Textauszug:
——————————

Angefangen hat alles 1990, als Stefan Kaiser seine Ausbildung zum Bürokaufmann bei WACKER startete. Damals war das schon etwas Besonderes, als erster sehbehinderter Mitarbeiter in der Ausbildung – mit eigenem PC-Equipment. „Die damaligen Verantwortlichen von Personalabteilung, Betriebsrat und Schwerbehindertenvertretung wussten noch nicht, auf welche Hindernisse man so im Büroalltag stößt. Sie haben sich auf das Experiment eingelassen“, erinnert sich Stefan Kaiser. „Dank offener Kommunikation haben wir immer eine geeignete Lösung gefunden.“ Seine damaligen Hilfsmittel waren ein 20-Zoll-Monitor und ein PC, die vom Arbeitsamt bezahlt wurden. Vergrößerungsprogramme gab es noch nicht; andere Hilfsmittel waren extrem teuer. „Gemacht für Behinderte bedeutete einen vierstelligen Preisaufschlag. Das ist leider auch heute noch so“, bedauert Stefan Kaiser. „Dieser Umstand und mein Ziel, die persönliche Arbeitsplatzsituation zu verbessern und gleichgesinnten Kollegen den beschwerlichen Weg zu erleichtern, waren meine Motivatoren, sich diesem Problem anzunehmen“, so Stefan Kaiser.
„Dank offener Kommunikation haben wir immer eine geeignete Lösung gefunden.“
Stefan Kaiser, Systems Engineer
So richtig durchstarten konnte er mit diesen Zielen, nachdem er bei WACKER vom kaufmännischen Bereich in die IT gewechselt war, wo er seit 1997 als Systems Engineer arbeitet. In dieser Funktion war der 46-Jährige kürzlich für den konzernweiten Windows-10-Rollout verantwortlich. Neben vielen anderen Aufgaben kümmert er sich auch um optimale Arbeitsplatzausstattung für blinde und sehbehinderte Kollegen. Stefan Kaiser möchte, dass es ihnen nicht so ergeht wie ihm selbst, als er jahrelang nach vorne gebeugt am Schreibtisch saß, um Grafiken, Bilder und Worte erkennen zu können. „Das war extrem anstrengend“, erinnert er sich.
Stefan Kaiser nutzt eine Software, die per Mausklick Inhalte auf dem Bildschirm beliebig groß zoomen kann.
Also machte er sich daran, ein System zu konzipieren und umzusetzen, das Menschen mit wenig Sehvermögen die Arbeit am Computer erleichtert. Dazu gehört eine Software, die mit einem Mausklick die Inhalte auf dem Bildschirm beliebig groß zoomen kann – blaue Markierungen helfen dabei, zu erkennen, wo sich der Cursor gerade mal wieder versteckt. Dazu kommt eine Dokumentenkamera, die ausgedruckte Unterlagen mit einem Klick auf den Bildschirm projiziert. Abgerundet wird das System durch eine Vorlesefunktion, die sich nach Belieben ein- und ausschalten lässt.

——————————

Vorliegende Einträge:
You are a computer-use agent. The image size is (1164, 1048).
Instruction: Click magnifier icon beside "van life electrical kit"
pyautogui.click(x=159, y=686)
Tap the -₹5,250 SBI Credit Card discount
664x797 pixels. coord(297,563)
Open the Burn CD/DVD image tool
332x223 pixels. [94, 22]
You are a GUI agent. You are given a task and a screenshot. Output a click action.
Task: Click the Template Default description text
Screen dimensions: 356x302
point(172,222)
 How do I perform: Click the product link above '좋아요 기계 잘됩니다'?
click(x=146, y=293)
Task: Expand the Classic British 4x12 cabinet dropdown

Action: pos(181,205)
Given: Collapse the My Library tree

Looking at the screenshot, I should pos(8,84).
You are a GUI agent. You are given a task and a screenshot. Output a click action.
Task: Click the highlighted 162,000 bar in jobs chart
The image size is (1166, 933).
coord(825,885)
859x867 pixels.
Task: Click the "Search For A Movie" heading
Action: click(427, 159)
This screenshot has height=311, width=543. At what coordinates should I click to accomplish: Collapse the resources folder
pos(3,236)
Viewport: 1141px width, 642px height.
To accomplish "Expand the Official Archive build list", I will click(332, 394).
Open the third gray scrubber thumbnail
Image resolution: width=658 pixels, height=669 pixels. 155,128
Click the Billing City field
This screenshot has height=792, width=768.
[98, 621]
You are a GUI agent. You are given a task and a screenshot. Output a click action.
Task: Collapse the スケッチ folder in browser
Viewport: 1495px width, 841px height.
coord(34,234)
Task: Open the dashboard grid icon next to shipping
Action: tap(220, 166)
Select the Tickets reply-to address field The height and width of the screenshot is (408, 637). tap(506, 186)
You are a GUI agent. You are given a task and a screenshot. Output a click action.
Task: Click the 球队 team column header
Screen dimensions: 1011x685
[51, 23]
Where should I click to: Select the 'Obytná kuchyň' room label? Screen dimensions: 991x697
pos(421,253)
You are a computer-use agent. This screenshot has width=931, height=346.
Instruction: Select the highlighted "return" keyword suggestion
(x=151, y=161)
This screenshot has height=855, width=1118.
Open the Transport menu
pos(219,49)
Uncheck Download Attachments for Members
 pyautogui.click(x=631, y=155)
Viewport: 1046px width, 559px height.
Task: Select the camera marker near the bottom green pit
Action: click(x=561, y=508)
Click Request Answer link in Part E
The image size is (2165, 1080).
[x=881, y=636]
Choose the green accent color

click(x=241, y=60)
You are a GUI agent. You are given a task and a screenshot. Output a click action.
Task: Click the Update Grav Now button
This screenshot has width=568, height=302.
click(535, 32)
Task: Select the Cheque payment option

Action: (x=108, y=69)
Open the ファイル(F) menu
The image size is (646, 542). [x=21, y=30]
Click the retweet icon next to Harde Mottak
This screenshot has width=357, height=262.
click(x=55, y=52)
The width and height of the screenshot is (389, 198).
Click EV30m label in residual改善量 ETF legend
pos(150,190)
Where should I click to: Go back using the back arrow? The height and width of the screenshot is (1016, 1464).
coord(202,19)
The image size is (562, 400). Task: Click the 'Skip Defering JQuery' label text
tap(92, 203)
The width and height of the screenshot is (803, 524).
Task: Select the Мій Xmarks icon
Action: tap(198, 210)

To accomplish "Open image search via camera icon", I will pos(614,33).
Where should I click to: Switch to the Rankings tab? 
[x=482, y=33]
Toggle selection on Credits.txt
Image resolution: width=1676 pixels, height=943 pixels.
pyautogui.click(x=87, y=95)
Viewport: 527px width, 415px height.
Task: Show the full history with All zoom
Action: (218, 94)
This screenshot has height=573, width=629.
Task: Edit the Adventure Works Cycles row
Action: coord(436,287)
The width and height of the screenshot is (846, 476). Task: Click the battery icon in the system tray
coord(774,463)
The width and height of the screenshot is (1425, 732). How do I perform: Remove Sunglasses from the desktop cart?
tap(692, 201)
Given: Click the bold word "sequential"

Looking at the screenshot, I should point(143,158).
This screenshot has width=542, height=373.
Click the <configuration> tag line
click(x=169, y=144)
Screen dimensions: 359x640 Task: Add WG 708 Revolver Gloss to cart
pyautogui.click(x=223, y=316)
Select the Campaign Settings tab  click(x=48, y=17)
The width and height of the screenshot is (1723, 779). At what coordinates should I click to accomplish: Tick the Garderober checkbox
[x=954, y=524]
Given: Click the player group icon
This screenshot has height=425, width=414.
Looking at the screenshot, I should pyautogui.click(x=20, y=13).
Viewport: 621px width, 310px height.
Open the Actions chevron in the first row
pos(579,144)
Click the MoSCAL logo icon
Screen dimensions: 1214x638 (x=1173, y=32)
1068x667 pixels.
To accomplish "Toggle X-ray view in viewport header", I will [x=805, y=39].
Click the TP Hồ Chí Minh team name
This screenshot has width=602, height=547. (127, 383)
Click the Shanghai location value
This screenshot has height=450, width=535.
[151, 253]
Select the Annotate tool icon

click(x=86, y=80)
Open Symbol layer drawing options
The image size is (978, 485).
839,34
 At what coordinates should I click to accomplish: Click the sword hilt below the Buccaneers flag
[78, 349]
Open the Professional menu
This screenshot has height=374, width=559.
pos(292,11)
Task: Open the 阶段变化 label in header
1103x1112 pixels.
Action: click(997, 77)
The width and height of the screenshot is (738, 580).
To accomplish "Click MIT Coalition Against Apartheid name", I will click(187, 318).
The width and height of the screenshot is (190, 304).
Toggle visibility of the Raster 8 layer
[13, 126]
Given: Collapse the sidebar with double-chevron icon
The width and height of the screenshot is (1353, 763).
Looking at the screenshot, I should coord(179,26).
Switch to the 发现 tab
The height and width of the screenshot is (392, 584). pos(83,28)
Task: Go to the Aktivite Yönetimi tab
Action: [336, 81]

——————————

Die Aufgaben:
1. Beantworte zum Text über Stefan Kaiser:
(a) In welchem Jahr begann er seine Ausbildung zum Bürokaufmann bei WACKER?
(b) Seit welchem Jahr arbeitet er als Systems Engineer?
(c) Für welches konzernweite Projekt war er kürzlich verantwortlich?
2. Übersetze diesen Satz aus dem Text über Stefan Kaiser ins Englische: „Dazu kommt eine Dokumentenkamera, die ausgedruckte Unterlagen mit einem Klick auf den Bildschirm projiziert.“
3. Führe den Text über Stefan Kaiser nach seinem letzten Satz weiter.
Die Einträge stammen aus einer anderen Quelle.

Antworten nacheinander:
1.
(a) 1990
(b) Seit 1997
(c) Den Windows-10-Rollout

2. In addition, there is a document camera that projects printed documents onto the screen with a single click.

3.
Dieses System hat Stefan Kaiser über Jahre hinweg, aus auf dem Markt erhältlichen Komponenten zusammengesetzt und perfektioniert. Rückschläge waren natürlich auch dabei, wurden jedoch immer mit Unterstützung seiner Vorgesetzten überwunden. Ende 2016 war es fertig, seitdem arbeitet er selbst damit, aber auch andere Wackerianer mit vermindertem Sehvermögen nutzen diese Innovation. WACKER unterstützt hier mit seiner offenen Art mit Behinderungen umzugehen. Den Markt an Hilfsmitteln im Fokus zu behalten und für jeden Mitarbeiter das nötige Arbeitsequipment zur Verfügung zu stellen. „Die Arbeit ist dadurch für mich nicht nur einfacher geworden“, sagt Kaiser, „sondern ich arbeite auch viel effizienter.“ Zudem unterstützt Stefan Kaiser mit seiner Fachkompetenz Mirjam Nagl und ihre Kollegen aktiv in der Schwerbehindertenvertretung bei der Inklusion am Arbeitsplatz.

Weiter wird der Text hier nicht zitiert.